WHAT YOU HAVE TO DO:
After locating the line with "Click the white heart emoji" in the data that follows, return it and every later line exactly, up to and including the line with "Toggle 'Activation acts".

RECORDS FOR THIS EXERCISE:
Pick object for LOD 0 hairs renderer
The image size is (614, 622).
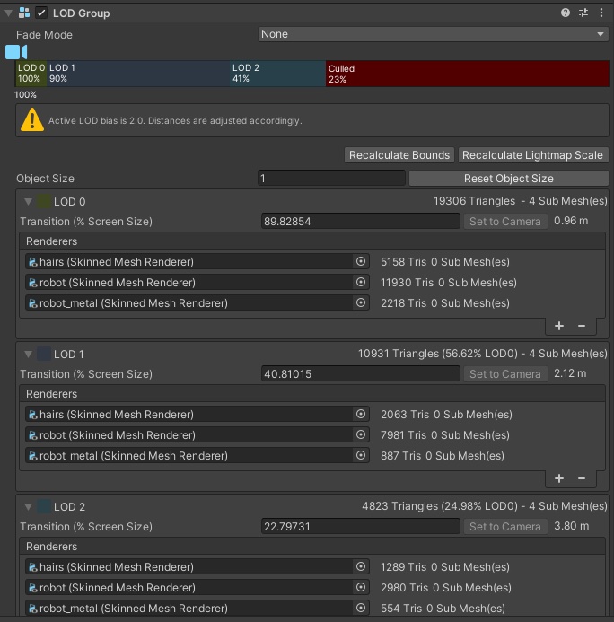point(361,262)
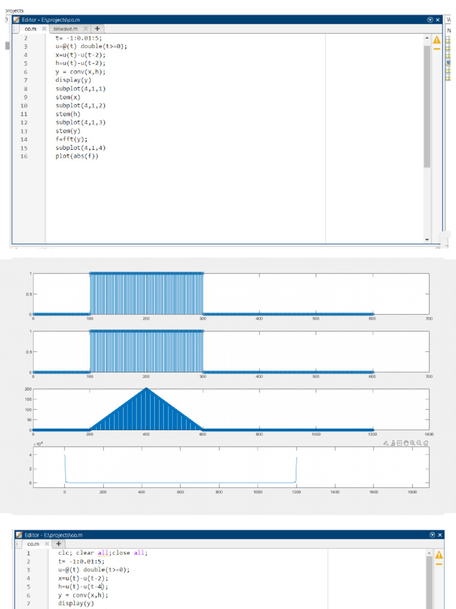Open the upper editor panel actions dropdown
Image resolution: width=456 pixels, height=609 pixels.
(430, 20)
--
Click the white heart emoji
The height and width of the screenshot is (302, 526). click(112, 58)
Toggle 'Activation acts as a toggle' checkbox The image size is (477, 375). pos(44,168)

TASK RESPONSE:
Click the white heart emoji
The height and width of the screenshot is (302, 526). click(112, 58)
Toggle 'Activation acts as a toggle' checkbox The image size is (477, 375). pos(44,168)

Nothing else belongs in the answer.